Click-target data:
----

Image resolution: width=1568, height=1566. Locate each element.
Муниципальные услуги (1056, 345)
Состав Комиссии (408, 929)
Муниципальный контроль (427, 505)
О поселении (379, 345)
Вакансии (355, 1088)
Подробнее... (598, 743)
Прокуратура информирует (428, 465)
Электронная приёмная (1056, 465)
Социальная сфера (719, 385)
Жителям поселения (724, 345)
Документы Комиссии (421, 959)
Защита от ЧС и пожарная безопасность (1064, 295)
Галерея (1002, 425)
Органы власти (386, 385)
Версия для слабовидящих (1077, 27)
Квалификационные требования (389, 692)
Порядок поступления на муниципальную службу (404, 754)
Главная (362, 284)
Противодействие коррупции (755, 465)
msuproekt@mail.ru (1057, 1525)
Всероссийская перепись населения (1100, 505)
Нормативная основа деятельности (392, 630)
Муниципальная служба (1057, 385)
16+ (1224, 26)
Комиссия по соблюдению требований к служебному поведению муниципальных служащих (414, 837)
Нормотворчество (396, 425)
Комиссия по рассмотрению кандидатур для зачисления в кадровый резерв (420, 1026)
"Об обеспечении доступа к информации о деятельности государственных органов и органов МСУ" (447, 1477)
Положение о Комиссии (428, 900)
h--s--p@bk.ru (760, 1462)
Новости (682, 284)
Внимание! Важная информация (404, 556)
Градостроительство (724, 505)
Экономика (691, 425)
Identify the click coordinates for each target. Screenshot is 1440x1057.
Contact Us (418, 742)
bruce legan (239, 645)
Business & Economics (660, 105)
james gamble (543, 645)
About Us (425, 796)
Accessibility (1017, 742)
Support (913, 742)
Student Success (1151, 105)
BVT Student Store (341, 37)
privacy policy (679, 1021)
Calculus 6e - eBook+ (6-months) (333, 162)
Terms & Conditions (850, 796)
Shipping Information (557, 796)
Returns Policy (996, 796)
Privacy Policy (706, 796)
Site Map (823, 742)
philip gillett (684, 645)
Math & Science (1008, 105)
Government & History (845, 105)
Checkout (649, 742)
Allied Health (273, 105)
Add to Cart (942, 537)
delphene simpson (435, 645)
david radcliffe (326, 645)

----

## [Problem]
Report every line of the records that contains the string "each", copying the full line. Treat case as significant.

## [Task solution]
Image resolution: width=1568, height=1566. Locate each element.
Identify the click coordinates for each target. Screenshot is 1440x1057.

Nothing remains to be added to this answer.